Important reasons for higher profit shares are globalisation and technological innovation. Globalisation increases competition in labour markets; new technology, especially computers, has replaced a swathe of middle-income jobs. But the beneficial effects of these forces far outweigh any unhappiness about higher profit shares.
Globalisation has contributed to growth in the developed world: labour may get less of the national income cake, but it is a much bigger cake. In the developing world, meanwhile, the ability to grow by exporting manufactured goods to rich countries has lifted millions of people out of poverty.
Globalisation will continue for another generation at least, but if the wages of workers in rich countries stagnate as a result, their governments will face demands for trade protection. The IMF points to three measures governments can take to prevent that.

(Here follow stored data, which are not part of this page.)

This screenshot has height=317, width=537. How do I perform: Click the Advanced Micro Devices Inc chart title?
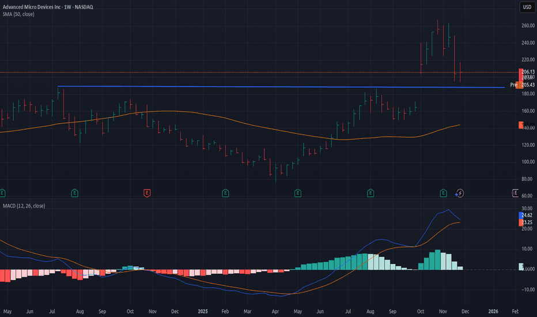pos(35,6)
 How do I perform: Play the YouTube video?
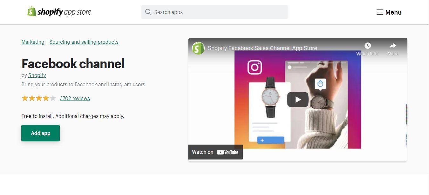click(x=298, y=100)
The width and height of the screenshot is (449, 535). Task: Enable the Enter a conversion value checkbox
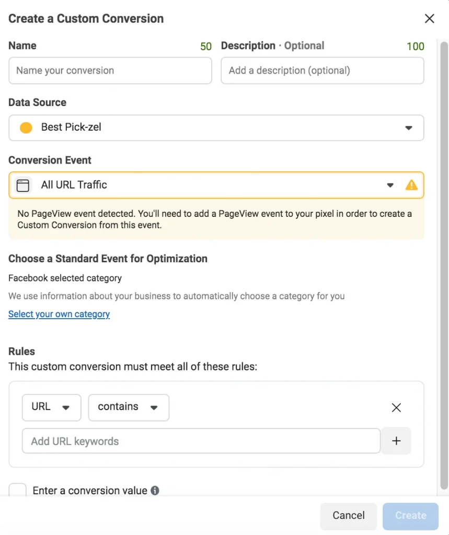(x=18, y=491)
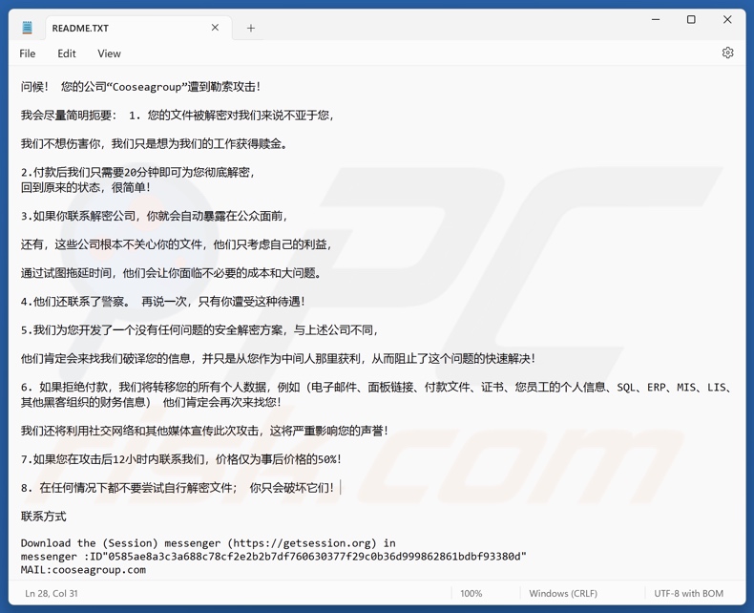Close the README.TXT tab
754x613 pixels.
coord(215,28)
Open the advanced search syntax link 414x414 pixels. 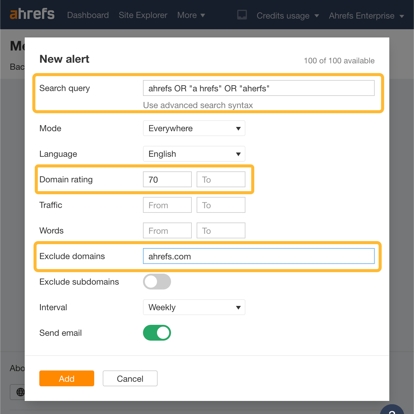click(x=198, y=105)
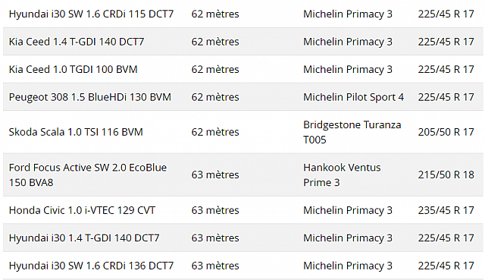Image resolution: width=485 pixels, height=280 pixels.
Task: Click Hyundai i30 1.4 T-GDI 140 DCT7 text
Action: 84,238
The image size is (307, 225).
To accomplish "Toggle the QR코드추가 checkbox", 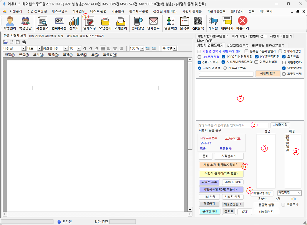I will tap(200, 62).
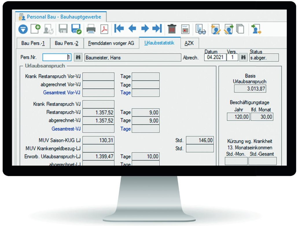Image resolution: width=300 pixels, height=226 pixels.
Task: Export to PDF using the red PDF icon
Action: pos(104,29)
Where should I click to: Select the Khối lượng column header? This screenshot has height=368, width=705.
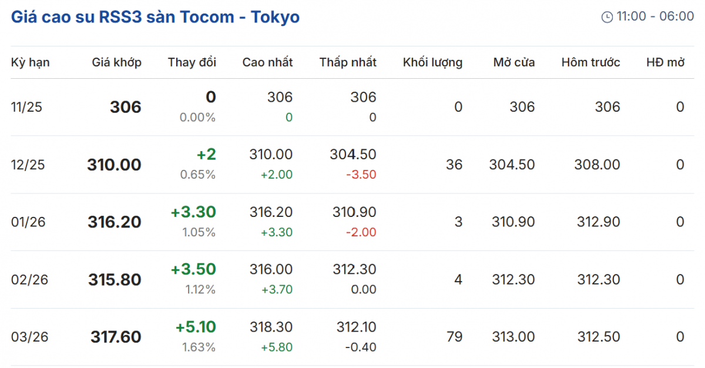432,62

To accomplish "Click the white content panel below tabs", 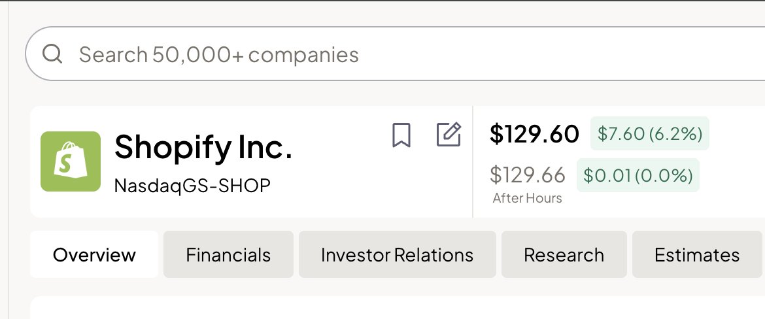I will point(392,309).

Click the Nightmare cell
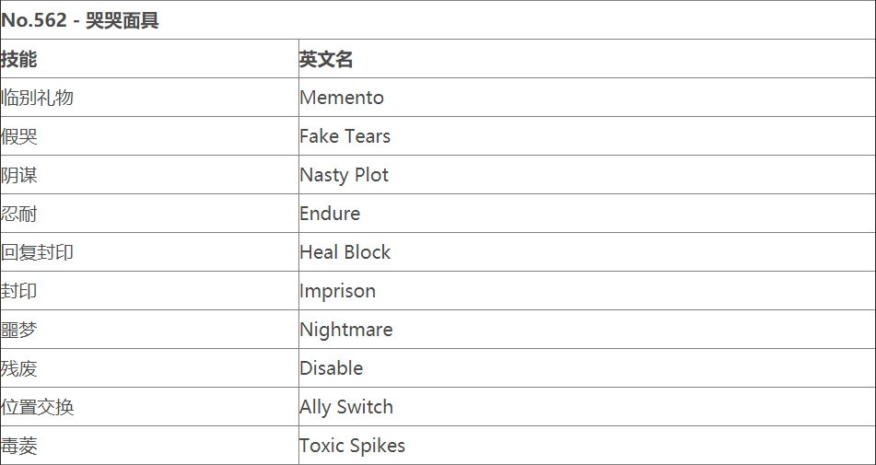point(345,330)
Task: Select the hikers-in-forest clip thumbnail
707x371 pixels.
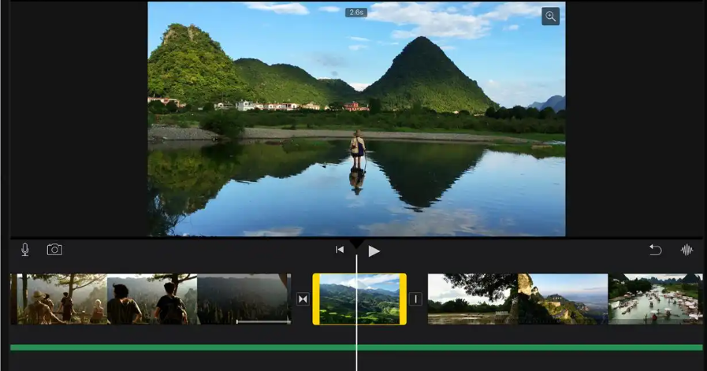Action: pyautogui.click(x=58, y=299)
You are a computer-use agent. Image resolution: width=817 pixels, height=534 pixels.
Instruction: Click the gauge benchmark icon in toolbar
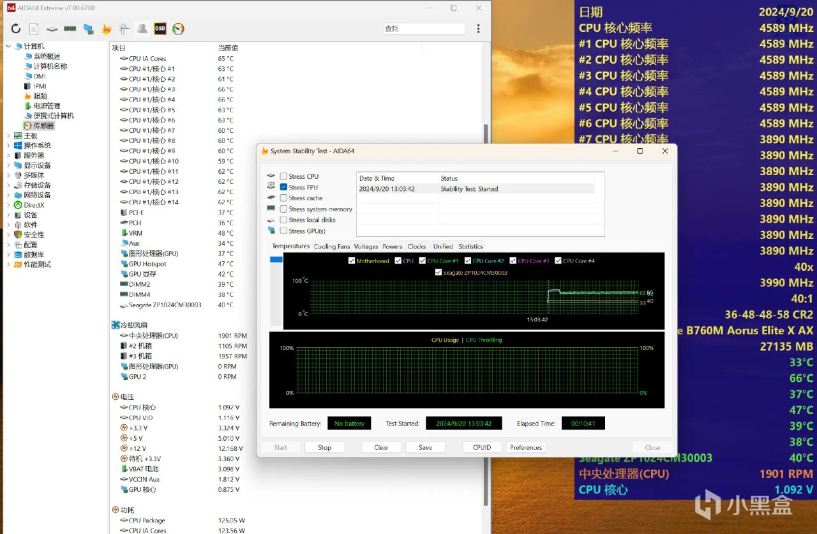pyautogui.click(x=179, y=29)
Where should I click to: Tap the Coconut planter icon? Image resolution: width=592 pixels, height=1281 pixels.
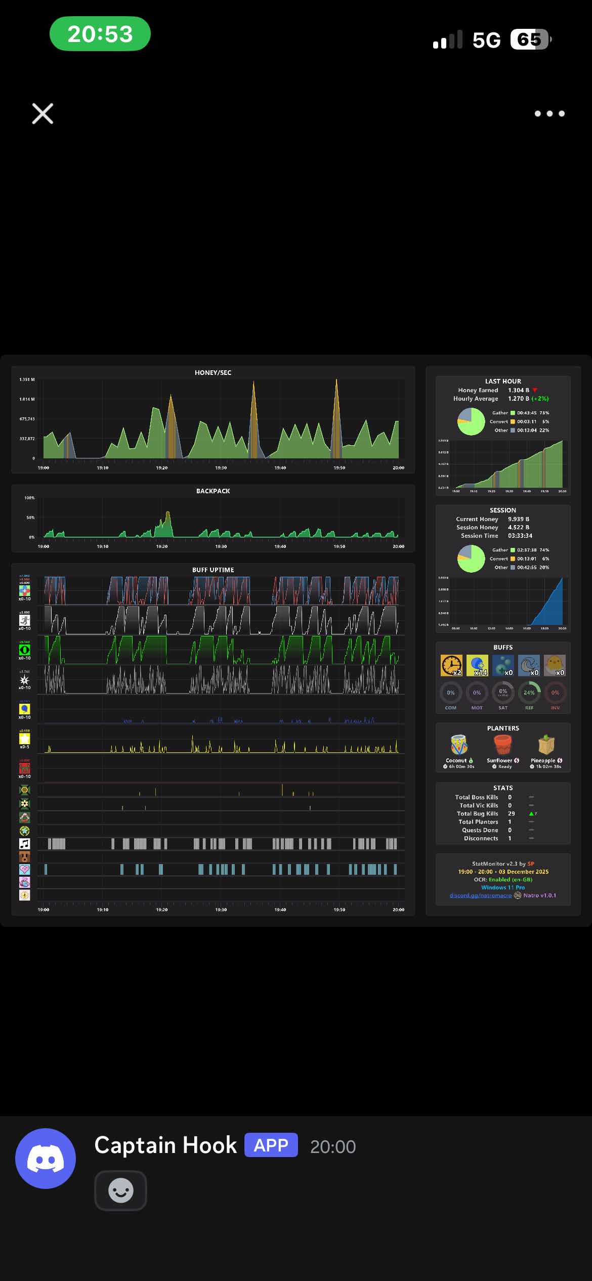(x=459, y=744)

Flexible labour markets, which allow jobs lost through globalisation to be replaced elsewhere, are associated with a smaller decline in labour’s share of GDP. An adequate welfare safety net cushions the process of change. Most important of all, rich countries need to invest in education and training, so their workers can compete for highly skilled technical and managerial work.
The markets, meanwhile, should not assume that profit shares will continue to rise. Future new technologies may favour labour; globalisation will continue, but its effects will diminish as the largest countries are absorbed; high returns on capital will not continue indefinitely without causing a surge in business investment. Capitalists may be enjoying themselves now, but the party will not last forever.